Problem Statement: A 24 volt battery of internal resistance R=4 ohms is connected to a variable resistance r. The rate of heat dissipated in the resistor is Max when the current drawn from the battery is my. The current drawn from the battery will be I/2 when R is equal to?

Solution:
To solve this problem, we need to use the concepts of Ohm's law and power dissipation in resistors. Let's break down the problem into two parts:

Part 1: Maximum heat dissipation
When the rate of heat dissipation in the resistor is maximum, the power dissipated in the resistor is also maximum. The power dissipated in a resistor can be calculated using the formula:

P = I^2 * r

where P is the power dissipated, I is the current flowing through the resistor, and r is the resistance of the resistor.

Now, we know that the battery has a fixed voltage of 24 volts, and it is connected to a variable resistance r. So, the total resistance in the circuit is:

R_total = R + r

Using Ohm's law, we can calculate the current flowing through the circuit:

I = V / R_total

where V is the voltage of the battery.

Substituting the value of R_total, we get:

I = V / (R + r)

Now, we can substitute this value of I in the formula for power dissipation:

P = (V^2 / (R + r)^2) * r

To find the value of r that maximizes P, we need to take the derivative of P with respect to r and set it to zero:

dP/dr = (2V^2 / (R + r)^3) * r - (V^2 / (R + r)^2) = 0

Simplifying this equation, we get:

2r = R + r

r = R

Therefore, the resistance that maximizes the rate of heat dissipated in the resistor is equal to the internal resistance of the battery, which is R = 4 ohms.

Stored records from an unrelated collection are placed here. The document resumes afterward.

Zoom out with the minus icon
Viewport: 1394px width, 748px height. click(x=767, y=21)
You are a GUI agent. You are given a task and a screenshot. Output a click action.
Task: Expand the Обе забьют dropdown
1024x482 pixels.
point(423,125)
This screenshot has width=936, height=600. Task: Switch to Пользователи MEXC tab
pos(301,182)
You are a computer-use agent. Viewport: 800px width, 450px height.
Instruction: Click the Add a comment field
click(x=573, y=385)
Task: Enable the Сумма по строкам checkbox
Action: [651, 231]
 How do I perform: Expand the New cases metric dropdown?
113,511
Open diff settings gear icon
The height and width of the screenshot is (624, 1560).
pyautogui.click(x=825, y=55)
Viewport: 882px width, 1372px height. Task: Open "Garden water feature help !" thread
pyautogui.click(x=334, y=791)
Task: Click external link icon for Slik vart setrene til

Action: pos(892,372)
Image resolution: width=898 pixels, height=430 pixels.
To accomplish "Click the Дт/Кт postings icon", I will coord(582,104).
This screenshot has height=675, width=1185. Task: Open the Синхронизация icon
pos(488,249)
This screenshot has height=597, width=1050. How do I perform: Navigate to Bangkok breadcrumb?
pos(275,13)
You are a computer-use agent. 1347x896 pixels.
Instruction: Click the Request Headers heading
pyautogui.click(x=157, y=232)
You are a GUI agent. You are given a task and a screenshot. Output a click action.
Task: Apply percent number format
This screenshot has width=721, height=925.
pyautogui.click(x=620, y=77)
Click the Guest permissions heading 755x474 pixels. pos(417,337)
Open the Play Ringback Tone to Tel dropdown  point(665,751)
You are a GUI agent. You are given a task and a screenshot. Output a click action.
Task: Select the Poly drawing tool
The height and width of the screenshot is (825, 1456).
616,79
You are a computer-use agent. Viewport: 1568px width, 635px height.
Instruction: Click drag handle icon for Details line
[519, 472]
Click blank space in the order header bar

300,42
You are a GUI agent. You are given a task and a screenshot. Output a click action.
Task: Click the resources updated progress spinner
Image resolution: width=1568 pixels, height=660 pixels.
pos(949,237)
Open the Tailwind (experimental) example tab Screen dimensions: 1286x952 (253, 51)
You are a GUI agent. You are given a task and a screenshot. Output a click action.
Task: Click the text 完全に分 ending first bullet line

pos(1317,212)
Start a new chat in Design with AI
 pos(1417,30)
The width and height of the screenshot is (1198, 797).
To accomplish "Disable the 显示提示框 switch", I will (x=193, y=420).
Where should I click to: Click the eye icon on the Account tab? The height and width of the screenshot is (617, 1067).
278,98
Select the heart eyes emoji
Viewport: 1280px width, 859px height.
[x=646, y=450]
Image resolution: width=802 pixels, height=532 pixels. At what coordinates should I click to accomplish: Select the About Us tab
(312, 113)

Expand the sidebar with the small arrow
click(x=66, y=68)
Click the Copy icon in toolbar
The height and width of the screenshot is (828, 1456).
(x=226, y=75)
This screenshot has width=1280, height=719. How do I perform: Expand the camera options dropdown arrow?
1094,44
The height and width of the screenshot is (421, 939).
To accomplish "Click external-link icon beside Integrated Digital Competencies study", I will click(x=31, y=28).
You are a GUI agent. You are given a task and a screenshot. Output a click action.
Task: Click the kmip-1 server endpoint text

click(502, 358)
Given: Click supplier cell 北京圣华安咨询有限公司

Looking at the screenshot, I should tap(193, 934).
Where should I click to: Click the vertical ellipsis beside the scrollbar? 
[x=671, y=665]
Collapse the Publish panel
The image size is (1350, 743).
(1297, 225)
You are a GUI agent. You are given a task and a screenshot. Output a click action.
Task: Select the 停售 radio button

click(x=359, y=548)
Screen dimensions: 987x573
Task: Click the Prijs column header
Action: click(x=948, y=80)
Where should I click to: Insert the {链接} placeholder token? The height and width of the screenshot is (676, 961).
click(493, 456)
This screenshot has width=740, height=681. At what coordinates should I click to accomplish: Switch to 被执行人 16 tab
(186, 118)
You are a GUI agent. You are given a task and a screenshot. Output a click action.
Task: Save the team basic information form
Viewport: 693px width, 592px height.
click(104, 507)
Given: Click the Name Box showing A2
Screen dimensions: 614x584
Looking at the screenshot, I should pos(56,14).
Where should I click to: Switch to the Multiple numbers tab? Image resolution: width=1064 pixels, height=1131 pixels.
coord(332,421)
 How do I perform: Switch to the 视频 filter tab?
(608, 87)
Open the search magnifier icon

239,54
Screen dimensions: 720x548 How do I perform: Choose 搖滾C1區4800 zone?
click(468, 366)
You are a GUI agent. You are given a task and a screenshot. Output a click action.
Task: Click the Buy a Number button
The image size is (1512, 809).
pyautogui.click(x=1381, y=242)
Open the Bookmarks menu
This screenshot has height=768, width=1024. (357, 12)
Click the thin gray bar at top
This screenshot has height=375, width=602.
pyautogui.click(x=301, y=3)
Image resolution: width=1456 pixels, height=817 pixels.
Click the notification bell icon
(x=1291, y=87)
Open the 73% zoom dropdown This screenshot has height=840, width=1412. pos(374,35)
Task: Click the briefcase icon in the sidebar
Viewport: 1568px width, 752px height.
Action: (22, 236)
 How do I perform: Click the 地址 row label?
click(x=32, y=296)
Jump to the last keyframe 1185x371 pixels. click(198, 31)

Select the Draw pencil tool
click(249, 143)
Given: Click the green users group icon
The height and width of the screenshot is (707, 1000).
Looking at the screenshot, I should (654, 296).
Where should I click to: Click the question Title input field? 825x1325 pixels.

Part 2: Current drawn from the battery
Now, we need to find the value of r that will result in a current of I/2 flowing through the circuit. Using Ohm's law, we can write:

I/2 = V / (R + r)

Solving for r, we get:

r = (2V / I) - R

Substituting the values of V and R, we get:

r = (2 * 24 / I) - 4

Substituting the value of I/2 for I, we get:

r = 40 - 2I

Therefore, the value of r that will result in a current of I/2 flowing through the circuit is given by the equation r = 40 - 2I.

Conclusion:
In summary, the rate of heat dissipated in the resistor is maximum when the resistance of the variable resistor r is equal to the internal resistance of the battery, which is R = 4 ohms. The current drawn from the battery will be I/2 when the resistance of the variable resistor r is equal to 40 - 2I.